Monday a prospective student visited with me briefly in my office @nseminary and he expressed his own hopes for churches and for his own calling, which entails teaching theology in a local church — that is, raising the theological level of ordinary Christians. It is a noble hope and vocation, and not one without some challenges.
It so happened that the night before I read about this very challenge in Bonhoeffer (DBW 16.493)[I have reformatted it slightly], and it comes from a set of lecture notes about the church and theology given probably in 1940:
2. For Protestant congregations there are certain prejudices that make it more difficult for the congregation to have a proper relationship to theology.
The pietistic: Theology is a matter of the head; what matters is the heart. Thus theology divides, while the piety of the heart unites.
The orthodox: All preaching is instruction, theology, true theology = true faith, the sum total of true propositions.

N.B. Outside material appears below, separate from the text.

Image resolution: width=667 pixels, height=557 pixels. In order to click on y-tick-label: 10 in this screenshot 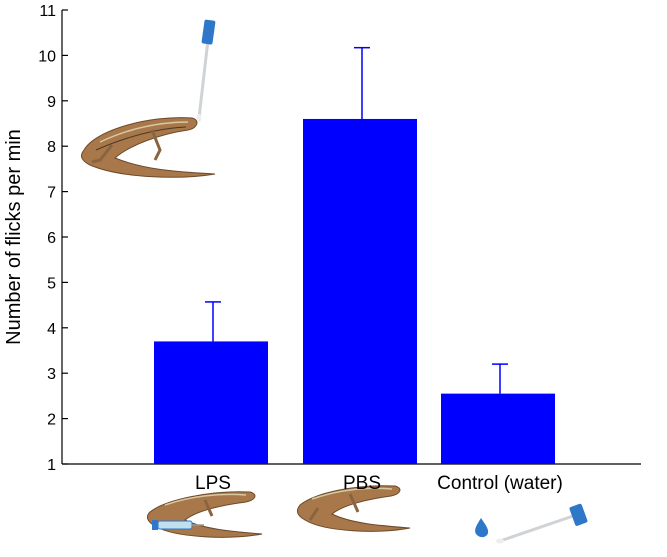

The academic: Theology is rigorous scholarship, study, university, not for the laity.
The evangelization [volksmissionarisch] circles: People are not mature enough for theological distinctions—first mission, then theology.
The ecclesiastical political: Theology disrupts the political unity of the church. The sectarian. A particular theology is the whole truth of the gospel. / How the views overlap.
What are the challenges to theological education in your church? Have you heard these? Others? Has anything changed?
At Northern Seminary we care about the theological education of lay folks in local churches.